_Information shown:_
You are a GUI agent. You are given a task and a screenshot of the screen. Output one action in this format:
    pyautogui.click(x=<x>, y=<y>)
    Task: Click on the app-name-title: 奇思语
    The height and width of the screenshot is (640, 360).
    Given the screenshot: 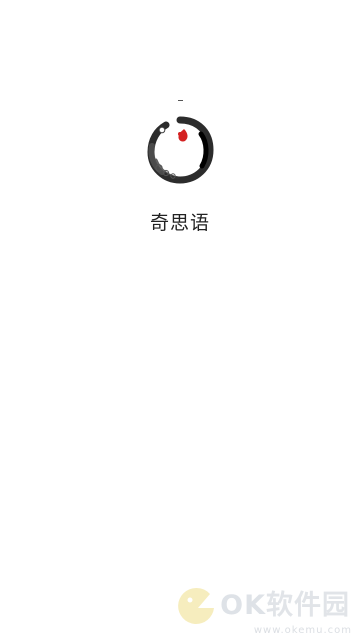 What is the action you would take?
    pyautogui.click(x=180, y=223)
    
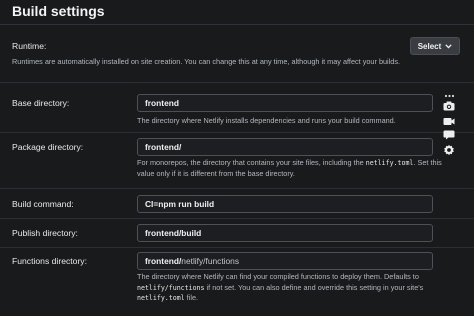 The width and height of the screenshot is (474, 316). Describe the element at coordinates (30, 46) in the screenshot. I see `runtime-label: Runtime:` at that location.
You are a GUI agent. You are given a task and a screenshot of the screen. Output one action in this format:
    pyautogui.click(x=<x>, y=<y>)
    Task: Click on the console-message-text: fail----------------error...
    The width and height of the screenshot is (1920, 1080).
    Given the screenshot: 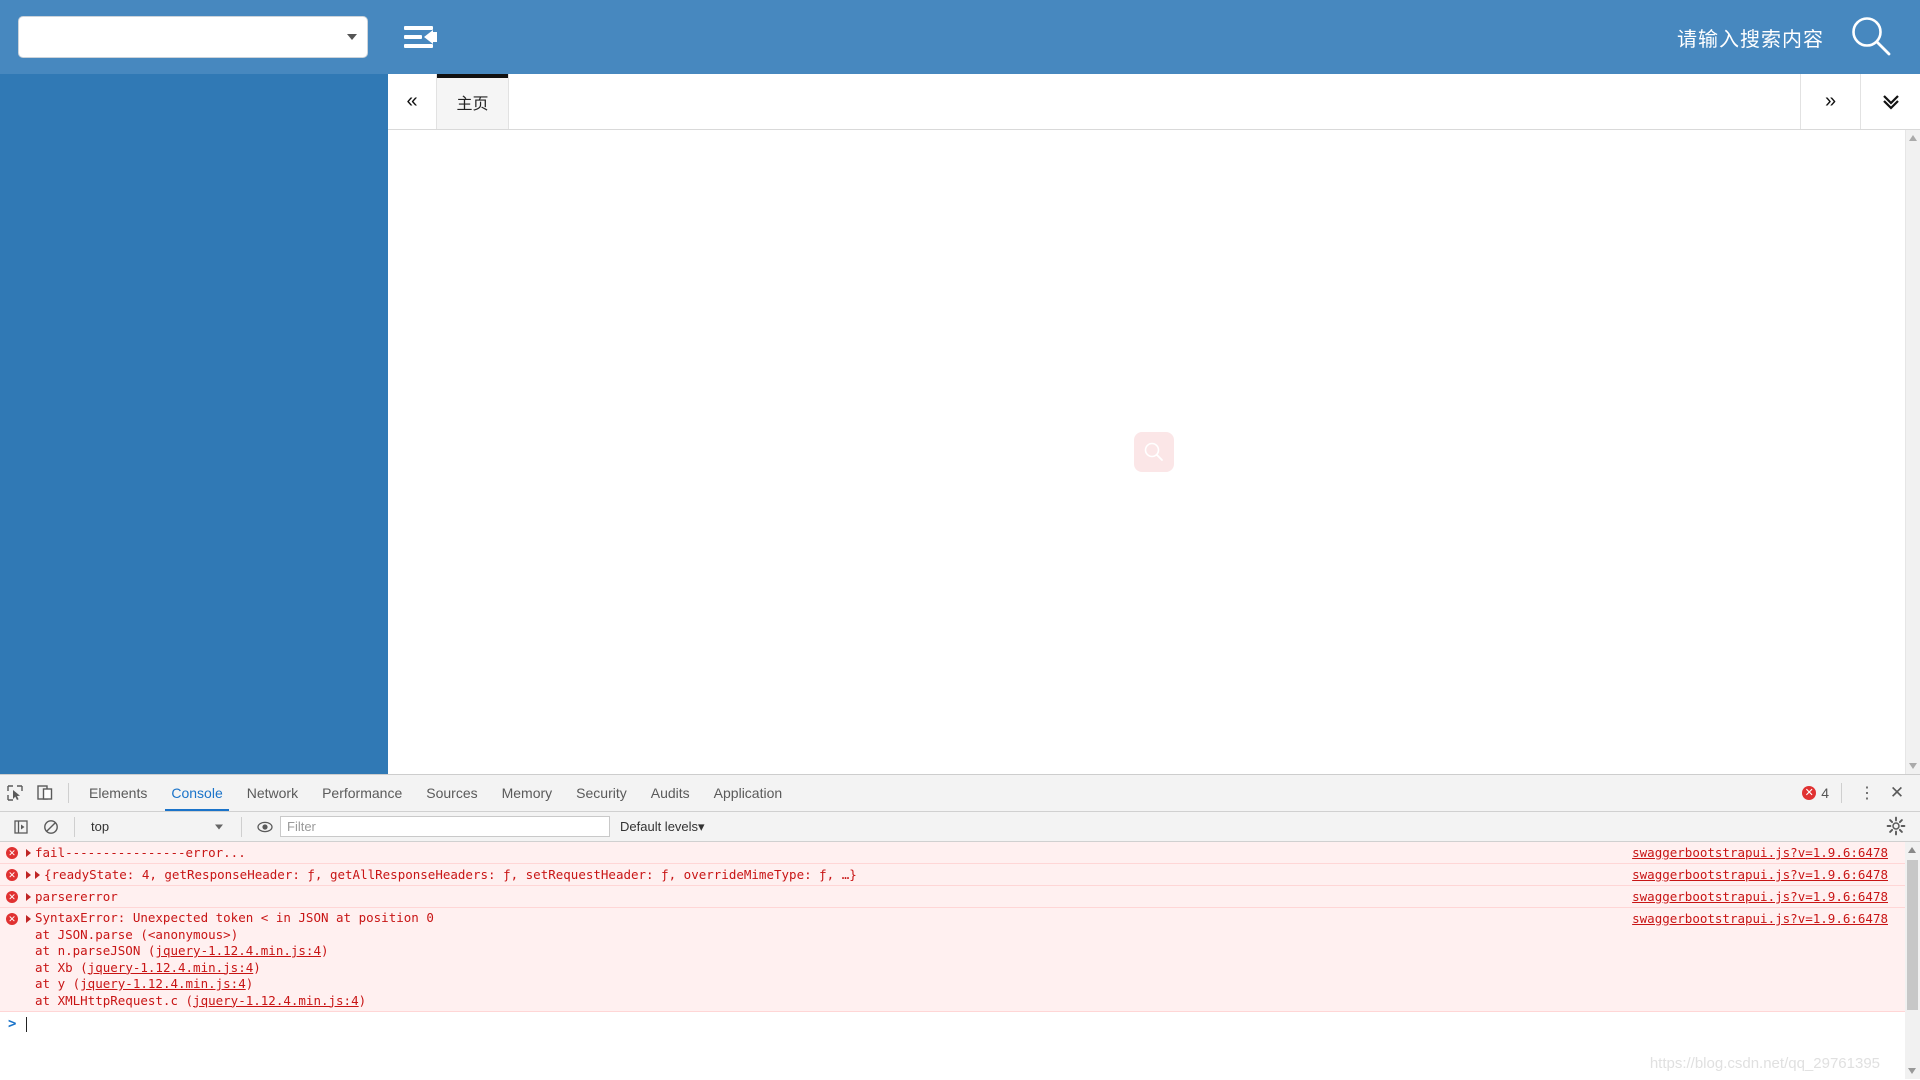 What is the action you would take?
    pyautogui.click(x=140, y=852)
    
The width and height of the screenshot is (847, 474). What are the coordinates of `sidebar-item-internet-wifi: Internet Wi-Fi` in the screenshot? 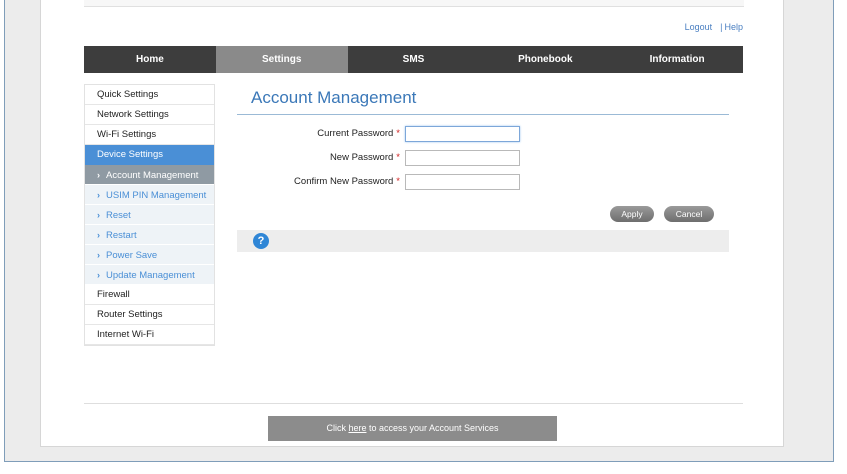 It's located at (150, 335).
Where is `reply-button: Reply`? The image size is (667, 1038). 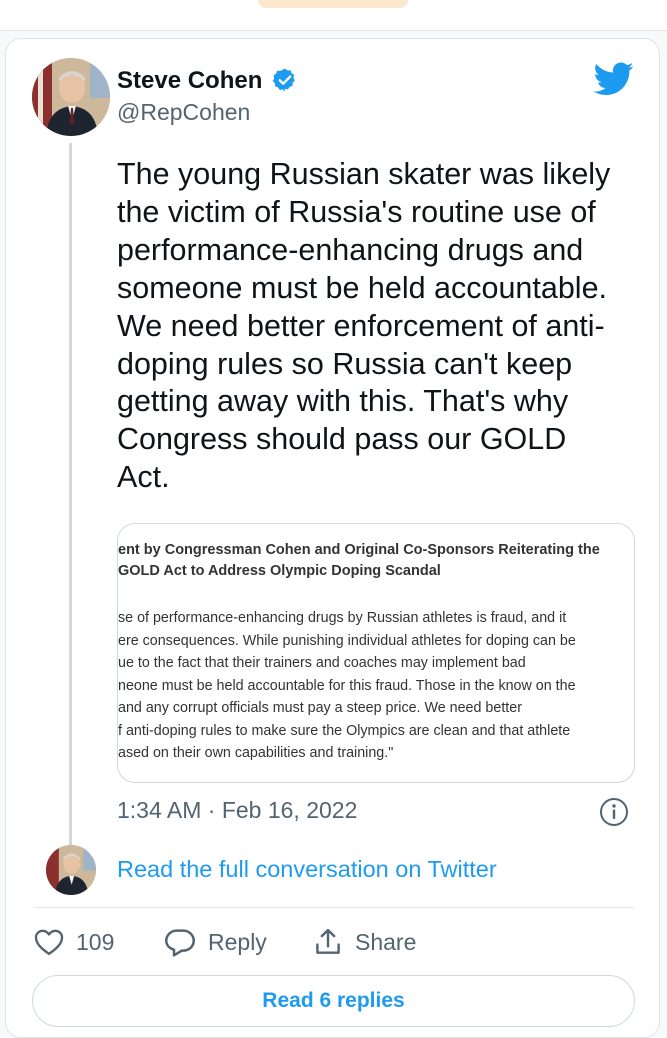
reply-button: Reply is located at coordinates (216, 942).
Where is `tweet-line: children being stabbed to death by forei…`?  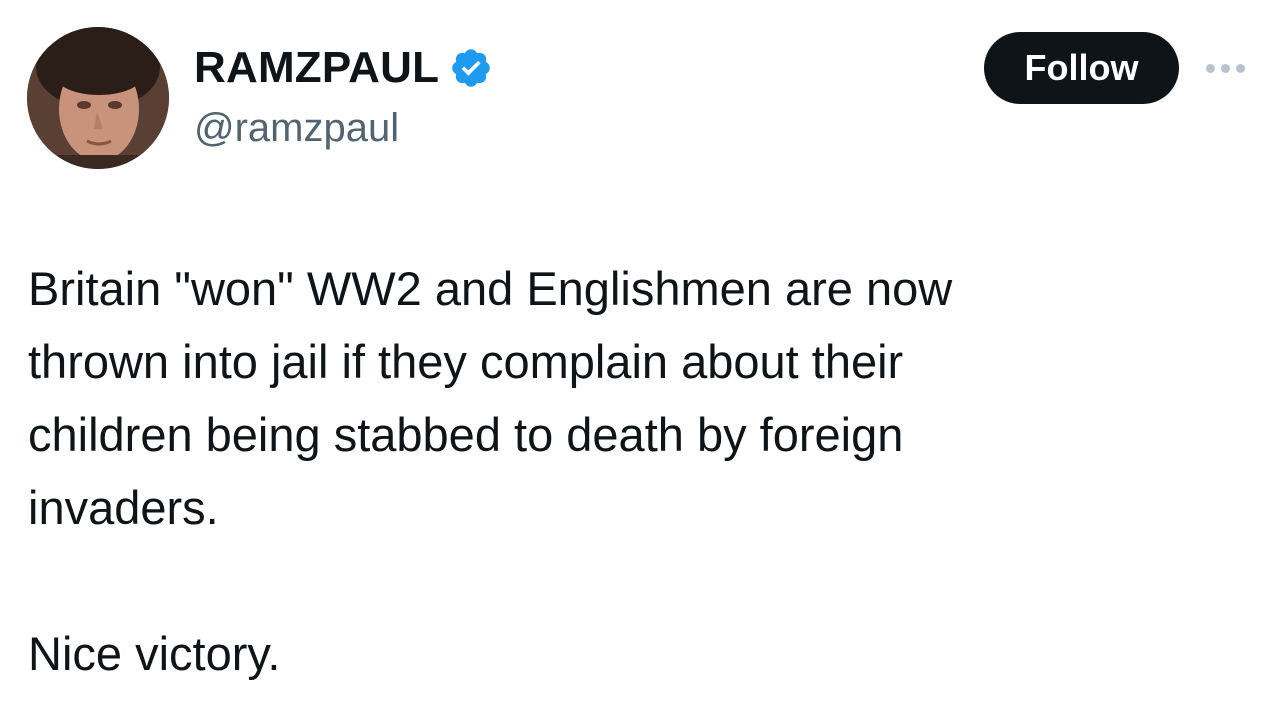 tweet-line: children being stabbed to death by forei… is located at coordinates (466, 434).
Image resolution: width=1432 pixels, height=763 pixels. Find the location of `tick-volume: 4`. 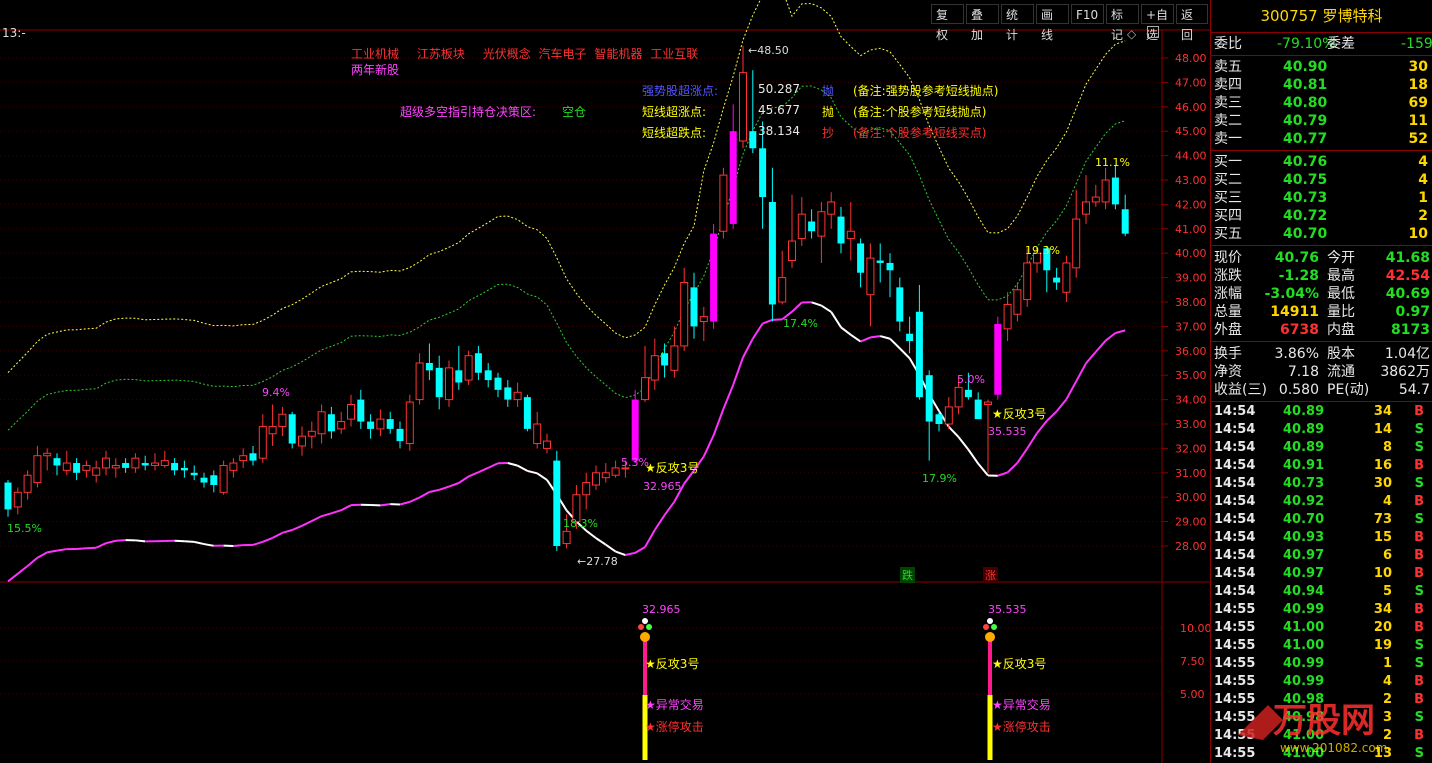

tick-volume: 4 is located at coordinates (1387, 502).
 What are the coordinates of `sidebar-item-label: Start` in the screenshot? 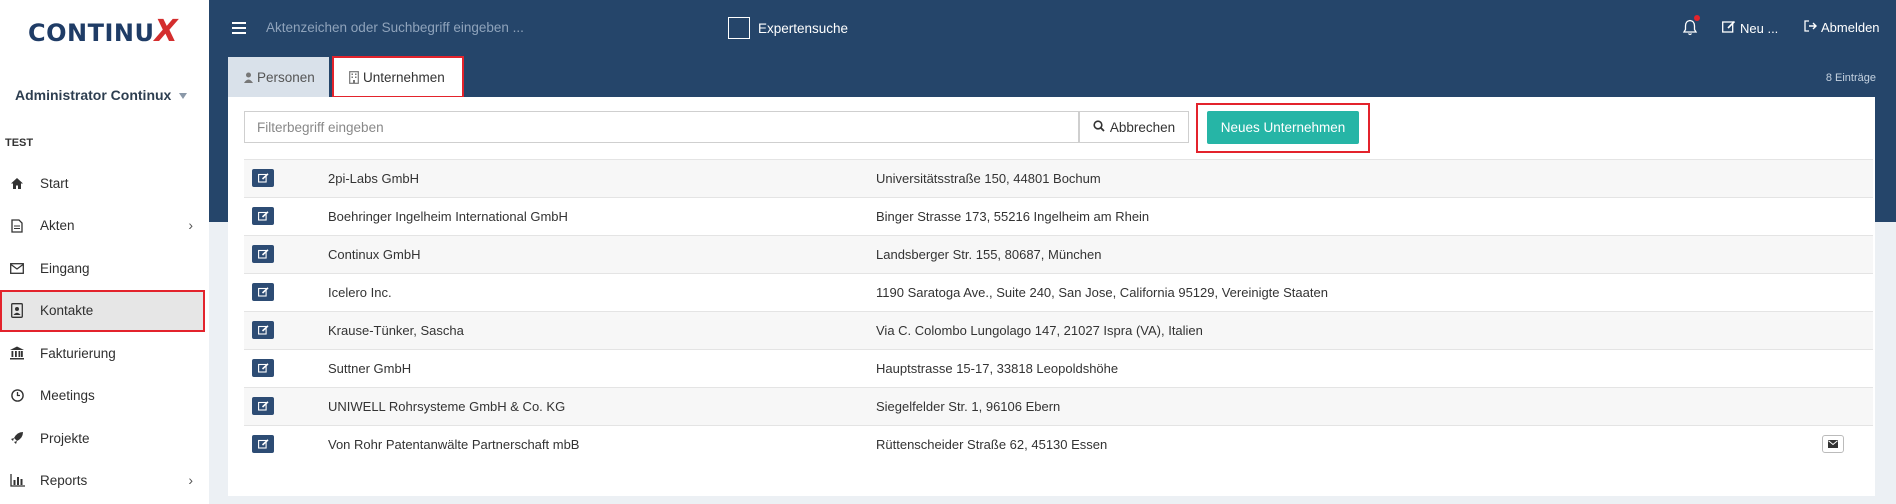 It's located at (54, 183).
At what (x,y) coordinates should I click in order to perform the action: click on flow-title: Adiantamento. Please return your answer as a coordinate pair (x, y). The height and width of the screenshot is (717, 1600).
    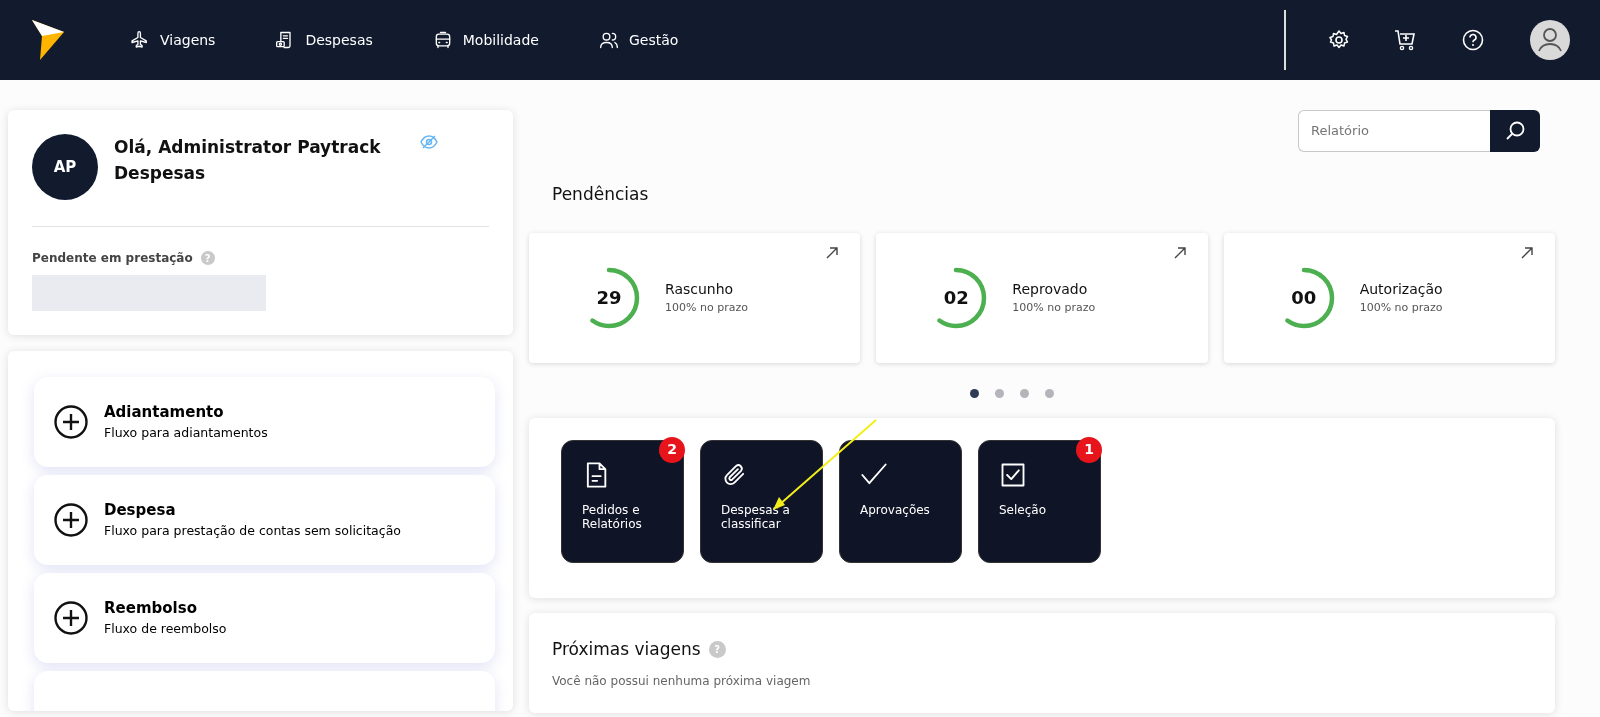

_Brief:_ Please repeat the stretch from the very first line through the line containing "The height and width of the screenshot is (640, 360).", both ends included.

_Result of this exercise:_
You are a GUI agent. You are given a task and a screenshot of the screen. Output one action in this format:
    pyautogui.click(x=<x>, y=<y>)
    Task: Click on the app-name-title: 奇思语
    The height and width of the screenshot is (640, 360).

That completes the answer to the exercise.